**EXTRACTO DE LA PÁGINA:**
━━━
Trenzar el pasado, el presente y el porvenir

Trenzar el pasado, el presente y el porvenir

FEDERICO HENRÍQUEZ GRATEREAUX
Chicago es «la ciudad de anchos hombros» que cantaba el poeta Carl Sandburg. En esa enorme ciudad, colocada junto al no menos enorme lago Michigan, todo es colosal: los rascacielos, las avenidas, los aeropuertos, los hoteles, las estaciones de trenes, los museos, los parques. Son miles los turistas que al llegar a Chicago se sienten disminuidos y perplejos, a no ser que vengan de Nueva York o de Tokio. Chicago es la ciudad del novelista Saúl Bellow, el lugar donde hizo sus primeros diseños el legendario arquitecto Frank Lloyd Wright. Se tiene a Chicago por la mítica patria de origen de los gansters de los EUA. Además de todo esto, Chicago es un sitio adecuado para estudiar diversos grupos de inmigrantes en sus «barrios étnicos» característicos.

Allí existen comunidades griegas, polacas, rusas y de otras nacionalidades. Tuve oportunidad de visitar el barrio griego de Chicago a fines de los años setenta. Lo que vi entonces me sirvió como materia prima en la elaboración de mi ensayo: Identidad persistente y mutante. Aquello que percibí directamente, a través de «los ojos de la cara», benefició después del complemento indirecto que fue la lectura de un testimonio conmovedor. Un escritor norteamericano de origen griego, hombre maduro residente en Europa, volvió a Chicago y quiso mirar las calles en las que había transcurrido su infancia. La calle «principal» del barrio griego es una vía llena de pequeños negocios de frutas, de comidas, chucherías, vinos y quesos. Por esa calle había correteado junto a otros niños que no eran, como él, hijos de emigrantes griegos, sino norteamericanos de otras etnias, ya de segunda o tercera generación. Con ellos aprendió a jugar béisbol, a beber gaseosas y a masticar chiclets.
━━━
**DATOS REGISTRADOS:**
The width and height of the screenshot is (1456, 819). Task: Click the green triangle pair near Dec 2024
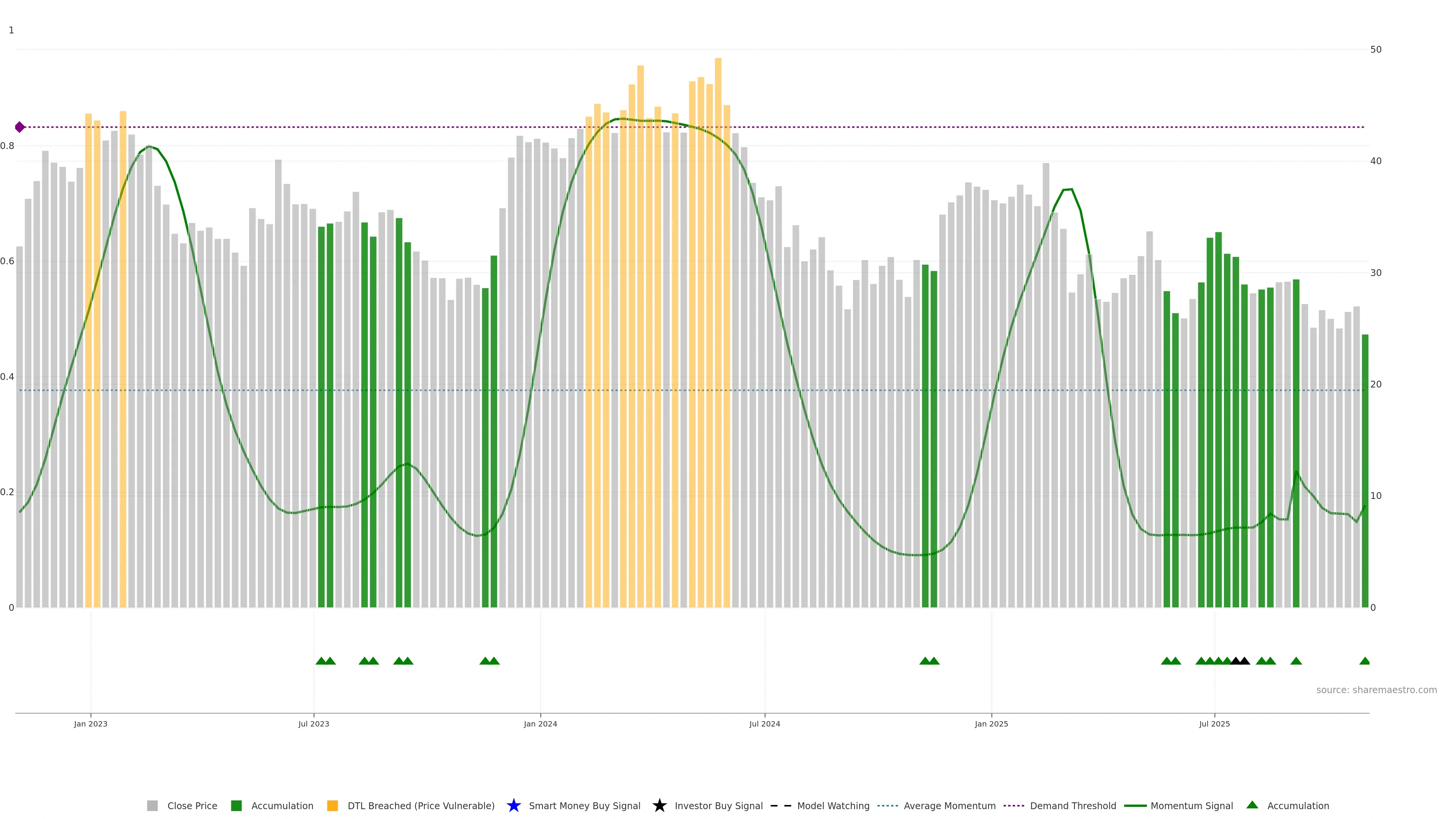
━━━
**TAREA:** Prolonga el texto sobre el barrio griego de Chicago a partir de su última oración.

**RESPUESTA:**
Mientras observaba los cambios operados en las fachadas de los negocios, en los letreros y luces, el consagrado escritor en lengua inglesa recordó su pasado de niño pobre con padres extranjeros. En varias ocasiones él había derramado las cajas de higos que los comerciantes griegos exponían a ambos lados de las puertas de sus tenduchas. Tenía cierta rabia inexplicable contra esos griegos barbados y ceremoniosos, amigos de sus padres, dueños de los establecimientos donde compraban los alimentos que consumían en su propio hogar. Un día, uno de estos vejetes con mostacho, quien hablaba un inglés estrafalario, se presentó en la casa de sus padres y les contó los actos vandálicos en que había participado con otros jovenzuelos «traviesos, irrespetuosos y atrevidos, pero que no eran griegos como el pequeño Niko. Es imperdonable que uno de los nuestros dañe la fruta con que nos ganamos la vida los que hemos venido de Creta». Con estas palabras, aproximadamente, expresó sus quejas el comerciante damnificado. El padre del niño acordó que este trabajaría gratuitamente durante un mes en el negocio del viejo cretense, para compensar de ese modo las pérdidas económicas «de tanta mercancía dañada».

Cada mañana, al llegar el medio día, el anciano cerraba las puertas del negocio, ponía un gastado letrero que decía: toque el timbre; entonces servía al niño un cubilete de aceitunas, colocaba delante de él un plato con rebanadas de pan, una botella de aceite de olivas. Después traía una bandeja con ensalada y se sentaba también a comer. Le explicaba las distintas maneras de preparar las aceitunas que eran tradición entre los griegos; le mostró, en un mapa, la península del Peloponeso y la isla de Creta. Con cada bocado hacía una historia acerca del queso de cabra o sobre la forma de salar y condimentar las anchoas. A la hora de la cena era lo mismo pero, además, el viejo ponía música en un fonógrafo, levantaba los brazos y daba algunos vacilantes pasos de baile. Luego bebía un vaso de vino.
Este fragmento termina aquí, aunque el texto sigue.